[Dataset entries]
Start of Block

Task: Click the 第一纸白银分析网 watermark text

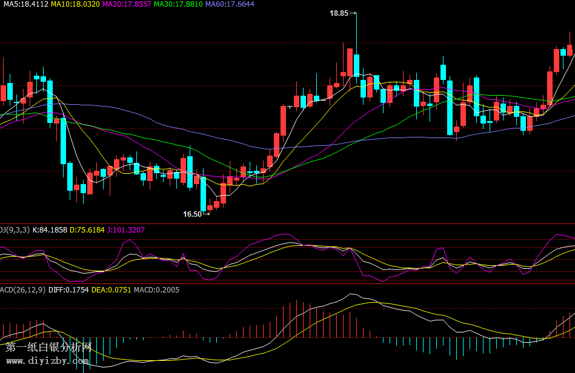Action: click(48, 348)
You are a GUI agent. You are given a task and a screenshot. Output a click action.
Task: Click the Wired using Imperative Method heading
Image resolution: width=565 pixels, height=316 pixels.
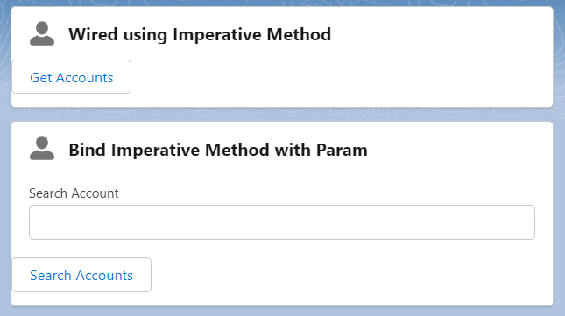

End of Block

> _WORK TASK_: Please transcribe exactly the lines from the one that contains "Task: Click the Wired" through the closing line of the entries, with no pictures.

> _ANSWER SPACE_:
Task: Click the Wired using Imperative Method heading
Image resolution: width=565 pixels, height=316 pixels.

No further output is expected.